Professor Sarah Pink
Biography
Sarah is a Futures and Design Anthropologist , documentary filmmaker and methodological innovator. She is currently Professor and Director of the Emerging Technologies Lab at Monash University, an Australian Research Council Laureate Fellow. Prior to this she was Distinguished Professor and Director of the Digital Ethnography Research Centre at RMIT University, Australia. and Professor of Social Sciences at Loughborough University. UK.
Introduction
What would it be like to live in trusted futures, in circumstances, relations, materialities, elementalities and environments which feel right? How might visual and multimodal anthropology scholarship and practice participate?
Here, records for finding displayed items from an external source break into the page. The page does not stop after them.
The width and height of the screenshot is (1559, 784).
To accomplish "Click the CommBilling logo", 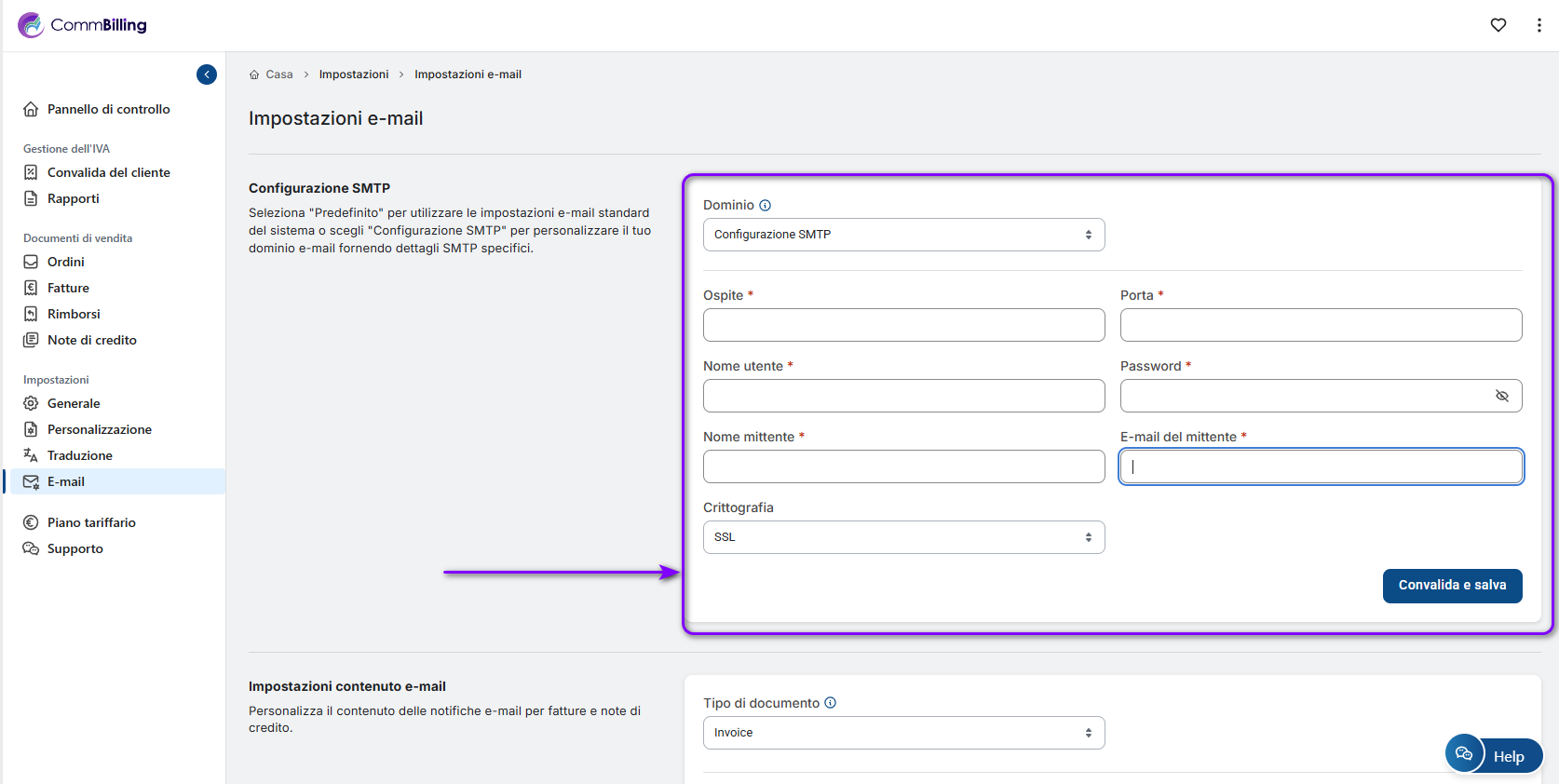I will click(82, 25).
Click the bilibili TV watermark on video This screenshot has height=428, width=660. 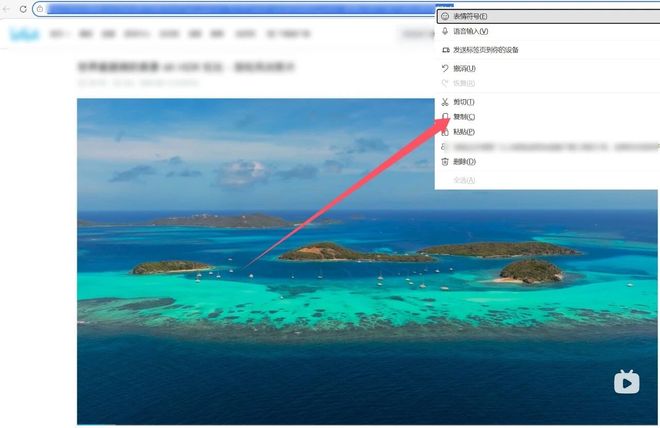[x=626, y=382]
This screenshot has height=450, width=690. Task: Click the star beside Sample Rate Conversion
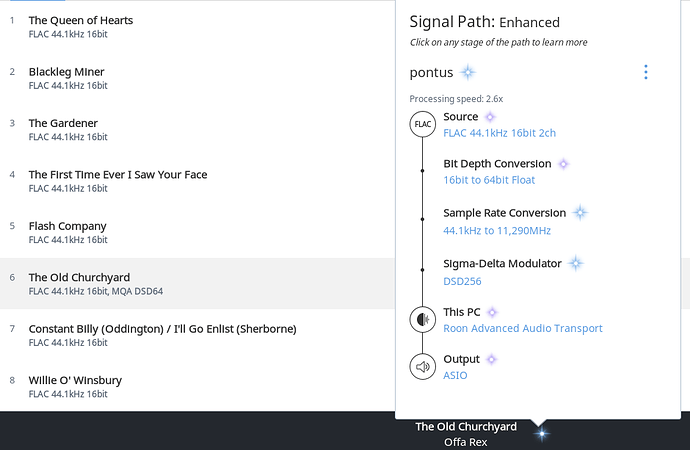580,213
Imagine the discipline of anthropology being led by a vibrant, interdisciplinary and engaged visual and multimodal anthropological practice and scholarship; in, with and for trusted futures. A visual and multimodal anthropology which surpasses the constricts of conventional anthropologies of the future, to participate in the growing futures field through careful dialogue between practice, scholarship and engagement.
In this lecture I explore how we might mobilise visual and multimodal anthropology scholarship and practice to regenerate the discipline: to fully participate in, rather than being a secluded critic of, the interdisciplinary and multisectoral futures space; to work from the sites of possible everyday trusted futures as well as from those of present crisis; to and to participate in prefigurative thinking and practice towards trusted futures.